Suiting itself: Turnip rooted chervil

There’s a list more lengthy than I’d like to admit of plants I continue buying the seeds of, pampering to the greatest extent, but I have yet to grow into adulthood.

Turnip rooted chervil (Chearophyllum bulbosum) was very near the top of the list. It was while searching for this seed I became aquainted with Wojchiech who I still have linked on my Seed sources page. For three years I bought the seed, spreading it around in fall, spring, stratifying in the fridge and planting into a flat. I never got so much as a sprout.

Last spring I was showing a friend around the food forest when I came to the guild featured in Fruiting factors and saw some feathery leafed plants in quite a definite patch. Since Wojchiech is very generous with this seed, I have literally spread it any place the grass is cleared away. A single spot growing so thick with the stuff seemed unlikely.

Something must be right in that spot because the stuff grew to over six foot (descriptions site four feet usually) blooming very prettily in late summer with legions of wasps and tiny bees I had never seen. I did check closely and am sure it is C. bulbosum.

The edible roots are best at the end of the first year, which I obviously had missed, so left them all to seed. I made sure plenty of seed was left to reseed the patch, but got a decent amount to spread around in all the other spots I thought it would grow.

I have yet to find a sprout in any of those places, but last year’s patch is coming up thickly fairly with mature looking plants, and lots of sprouts.

The reason for this preference? I really can’t tell. It’s in the guild that excels in about every way though. My best guess is it needs protection from evening sun and wind, which it gets from the garage about 25 ft to the west. It’s out of the sun for maybe an hour or two before the rest of the food forest depending on the position of the sun.

C. bulbosum is a biennial; so I was curious about these larger plants. They might be late rising seeds I originally planted, or early sprouters from last year’s dropped seed; genetics in wild plants especially can vary a lot in their stratification requirements. I had to wonder though if they had made any appreciable root?

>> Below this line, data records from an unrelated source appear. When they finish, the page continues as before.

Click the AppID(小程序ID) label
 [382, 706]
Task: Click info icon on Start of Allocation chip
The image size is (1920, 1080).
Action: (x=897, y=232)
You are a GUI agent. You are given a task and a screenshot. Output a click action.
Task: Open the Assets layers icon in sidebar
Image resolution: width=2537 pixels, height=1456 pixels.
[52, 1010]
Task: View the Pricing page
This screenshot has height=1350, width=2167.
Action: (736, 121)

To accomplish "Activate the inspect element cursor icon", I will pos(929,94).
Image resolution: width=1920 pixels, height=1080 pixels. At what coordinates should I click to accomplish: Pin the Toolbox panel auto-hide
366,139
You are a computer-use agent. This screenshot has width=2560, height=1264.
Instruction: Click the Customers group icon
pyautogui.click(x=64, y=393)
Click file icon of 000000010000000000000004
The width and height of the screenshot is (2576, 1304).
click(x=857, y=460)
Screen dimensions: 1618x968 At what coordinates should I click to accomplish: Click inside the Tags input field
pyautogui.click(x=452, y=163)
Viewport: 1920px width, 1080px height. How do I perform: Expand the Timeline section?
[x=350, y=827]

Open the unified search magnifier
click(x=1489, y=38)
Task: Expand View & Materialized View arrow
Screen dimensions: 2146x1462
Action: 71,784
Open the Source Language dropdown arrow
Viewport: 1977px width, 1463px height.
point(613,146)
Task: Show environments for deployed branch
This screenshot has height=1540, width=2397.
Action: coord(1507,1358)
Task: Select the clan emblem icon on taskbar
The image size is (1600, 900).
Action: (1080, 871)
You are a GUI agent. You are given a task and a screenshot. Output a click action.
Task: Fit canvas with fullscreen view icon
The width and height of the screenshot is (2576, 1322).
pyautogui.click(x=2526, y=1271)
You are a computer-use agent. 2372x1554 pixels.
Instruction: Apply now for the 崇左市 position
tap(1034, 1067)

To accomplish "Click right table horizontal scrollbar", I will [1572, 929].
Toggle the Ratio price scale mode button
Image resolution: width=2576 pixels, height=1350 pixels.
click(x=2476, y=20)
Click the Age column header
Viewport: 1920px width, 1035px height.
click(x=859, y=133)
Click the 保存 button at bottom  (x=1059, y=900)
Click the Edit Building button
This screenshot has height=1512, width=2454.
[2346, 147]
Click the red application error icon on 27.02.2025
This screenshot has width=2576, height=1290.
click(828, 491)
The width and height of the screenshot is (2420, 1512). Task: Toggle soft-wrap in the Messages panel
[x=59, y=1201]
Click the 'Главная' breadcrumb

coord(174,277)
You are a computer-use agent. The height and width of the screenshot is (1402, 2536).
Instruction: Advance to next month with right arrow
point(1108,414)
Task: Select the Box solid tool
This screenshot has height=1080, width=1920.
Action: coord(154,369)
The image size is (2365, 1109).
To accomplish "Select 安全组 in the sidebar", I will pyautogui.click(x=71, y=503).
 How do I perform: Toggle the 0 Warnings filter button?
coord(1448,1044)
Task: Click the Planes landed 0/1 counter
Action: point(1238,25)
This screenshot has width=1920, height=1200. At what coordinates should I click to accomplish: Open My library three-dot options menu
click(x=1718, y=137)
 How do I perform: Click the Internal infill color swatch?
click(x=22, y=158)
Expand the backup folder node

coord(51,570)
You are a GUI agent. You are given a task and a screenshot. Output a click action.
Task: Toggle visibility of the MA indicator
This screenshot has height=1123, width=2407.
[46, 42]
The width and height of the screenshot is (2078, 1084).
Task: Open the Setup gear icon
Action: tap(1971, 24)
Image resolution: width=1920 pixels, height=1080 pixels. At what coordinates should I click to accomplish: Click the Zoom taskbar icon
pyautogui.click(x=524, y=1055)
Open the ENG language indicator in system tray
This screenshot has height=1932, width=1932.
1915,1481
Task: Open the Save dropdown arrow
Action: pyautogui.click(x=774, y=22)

Not much. The root was about two inches below the soil and maybe as big around as a dime. I expected it to be a little bigger and will check again in fall of they don’t bloom.

Even if it doesn’t turn out to be an amazing edible, it’s a great insectary. Most important, I can scratch it off the list of plants I, in vain, keep trying to grow. That gets frustrating after a while.


  1. What a lovely plant! I hope to obtain some seeds or plants soon. I wonder how many plants you have tried and not got to grow, which I don’t see as failure but more of a sign of fierce determination to succeed! Keep up the good work. Anni

    Liked by 1 person

    1. I definitely think it was worth the time and resources to get established -especially if it turns put to be a good edible. Thank you for the encouragement. I’m excited to see what it does for you in your lovely garden. I’ll be watching.